[ABOUT THIS TASK]: Of the lines below, report only those that contain "computer".

+++ DATASET RECORDS

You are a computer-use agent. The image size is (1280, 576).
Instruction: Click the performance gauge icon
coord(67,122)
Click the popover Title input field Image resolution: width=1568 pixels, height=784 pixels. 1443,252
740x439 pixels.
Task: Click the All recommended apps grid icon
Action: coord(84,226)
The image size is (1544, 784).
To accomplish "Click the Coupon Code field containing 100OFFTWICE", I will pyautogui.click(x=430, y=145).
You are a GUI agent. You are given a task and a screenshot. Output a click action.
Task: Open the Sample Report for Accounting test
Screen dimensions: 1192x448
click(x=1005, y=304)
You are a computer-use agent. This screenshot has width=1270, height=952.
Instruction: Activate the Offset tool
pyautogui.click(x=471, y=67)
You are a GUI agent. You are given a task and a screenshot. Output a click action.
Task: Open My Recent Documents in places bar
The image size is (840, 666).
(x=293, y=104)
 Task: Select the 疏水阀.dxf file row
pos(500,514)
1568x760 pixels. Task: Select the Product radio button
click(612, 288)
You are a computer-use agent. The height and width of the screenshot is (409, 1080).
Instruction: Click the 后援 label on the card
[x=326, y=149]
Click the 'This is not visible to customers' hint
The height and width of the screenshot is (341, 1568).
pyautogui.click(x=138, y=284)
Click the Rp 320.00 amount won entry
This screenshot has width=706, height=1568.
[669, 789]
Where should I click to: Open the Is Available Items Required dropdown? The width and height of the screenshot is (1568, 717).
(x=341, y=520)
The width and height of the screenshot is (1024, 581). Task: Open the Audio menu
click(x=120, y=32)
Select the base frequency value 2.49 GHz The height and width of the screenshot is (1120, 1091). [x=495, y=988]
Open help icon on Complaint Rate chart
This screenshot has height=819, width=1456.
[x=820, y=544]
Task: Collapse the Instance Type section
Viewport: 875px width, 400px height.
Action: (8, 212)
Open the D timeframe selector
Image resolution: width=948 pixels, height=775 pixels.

++++++

[TASK OUTPUT]:
You are a computer-use agent. The image size is (1280, 576).
You are a computer-use agent. This screenshot has width=1270, height=952.
You are a computer-use agent. The height and width of the screenshot is (409, 1080).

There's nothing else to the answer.